= Haji Salih Pasha =

Grand Vizier of the Ottoman Empire (1821-1822)

Hacı Salih Pasha (died 1828) was Ottoman grand vizier in 1821–1822, under Sultan Mahmud II.

==Early career==
Salih was born probably between 1760 and 1770 in Smyrna, probably to a Greek family. At some point, he moved to Istanbul and converted to Islam. By 1813, he was kapıcıbaşı in charge of barley. Later he was minister in charge of gunpowder (baruthâne nâzırı). In 1820, while still in charge of gunpowder, he was promoted to vizier and put in charge of the sancak of Çirmen. When Benderli Ali Pasha was made grand vizier on March 29, 1821, Salih acted as his deputy in Istanbul until he arrived there. At the same time, Salih was in charge of the sancak of Edirne and of Çirmen.

==Grand vizierate==
Salih was made grand vizier on the dismissal of Benderli Ali Pasha on April 30, 1821. His short grand vizierate was spent dealing with the Greek Revolution. Events in Morea, Rumelia, and Anatolia all led to unrest in Istanbul and required increased public security measures, especially in critical locations such as gunpowder factories. A decree to disarm the Greek population had been issued on March 31, 1821, but its implementation was left to Salih. The sultan’s edict appointing him grand vizier also gave him "absolute independence" ("bi’l-istiklâl vekâlet-i mutlaka") to bring the Greeks under control.

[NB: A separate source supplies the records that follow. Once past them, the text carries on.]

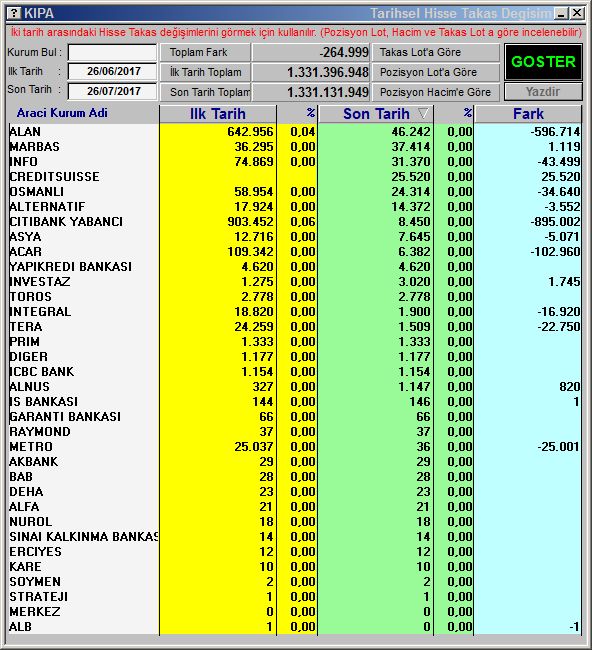
Task: Click the Toplam Fark label button
Action: (205, 52)
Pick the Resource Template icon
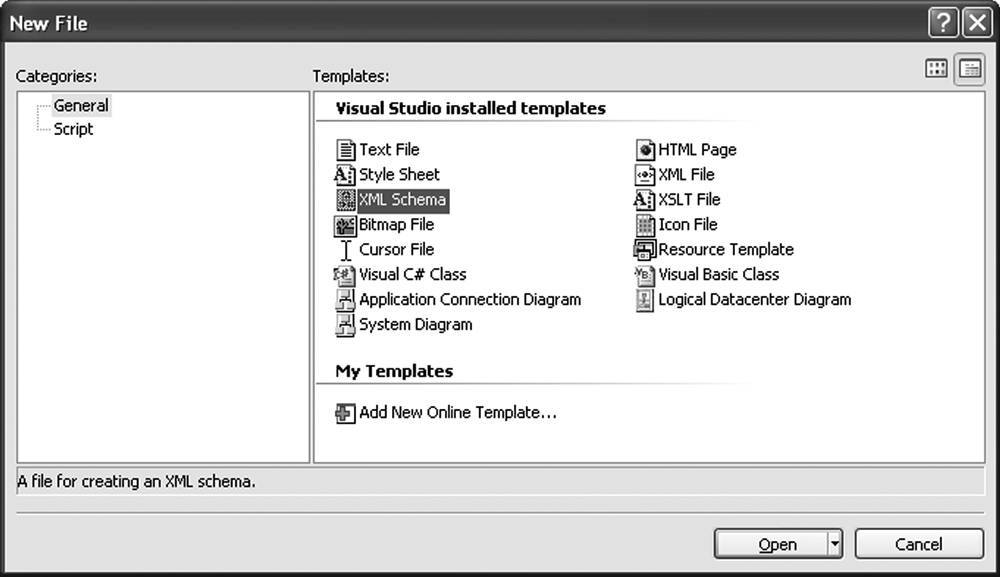This screenshot has width=1000, height=577. (x=645, y=250)
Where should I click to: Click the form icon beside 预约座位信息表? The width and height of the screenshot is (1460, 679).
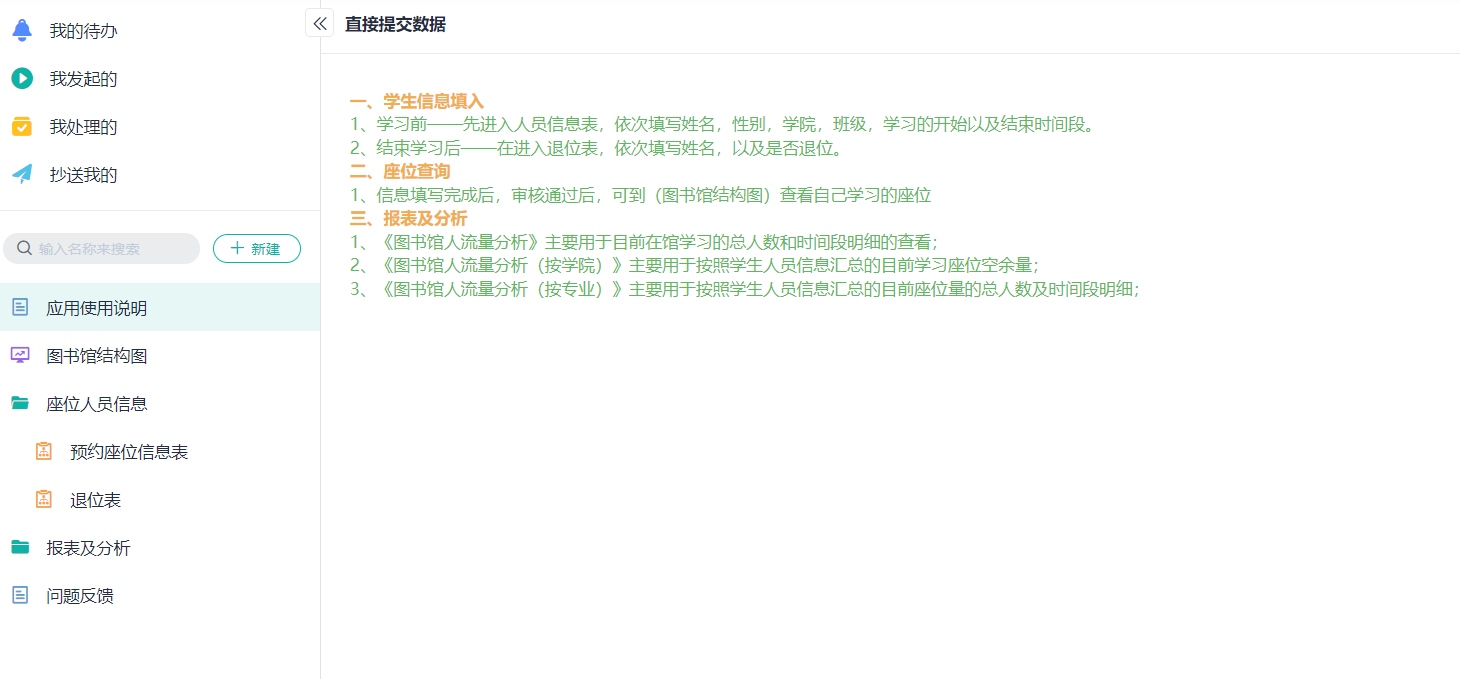[44, 452]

On the second day of his grand vizierate, he had 12 Greeks executed, including the archpriest of Arnavutköy. Soon after, he had 7 more executed. The executions and the news of massacres committed by Greek revolutionaries excited portions of the Muslim population in Istanbul, leading to more incidents. At some point in his grand vizierate, Salih is reported to have had former Greek patriarch Cyril VI and many Greek leaders (kocabaşı) and other prominent community members executed as rebels. (Patriarch Gregory V, the metropolitans of Kayseri, Izmit, and Tarabya, and the Greek translators of the Imperial Council had been executed before Salih became grand vizier.)

Salih also had to put down rebellion in the Ayvalık region, gain the cooperation of Albanian groups in fighting the Greeks, find funds to hire mercenaries, control violence in the Muslim population, and create unity among the Muslims of the empire.

Within the government, Salih was in conflict with the influential Halet Efendi. At one point, Salih and Şeyhülislâm Yasincizade Abdülvehhab Efendi discovered that Halet Efendi had been derelict in his duty because the imperial storehouses were not properly full and the needs of the shipyards had not been met. Further, since Janissary support for Halet was waning, Salih considered this an appropriate time to do away with Halet. However, Halet acted preemptively and succeeded in having Salih and the şeyhülislâm dismissed.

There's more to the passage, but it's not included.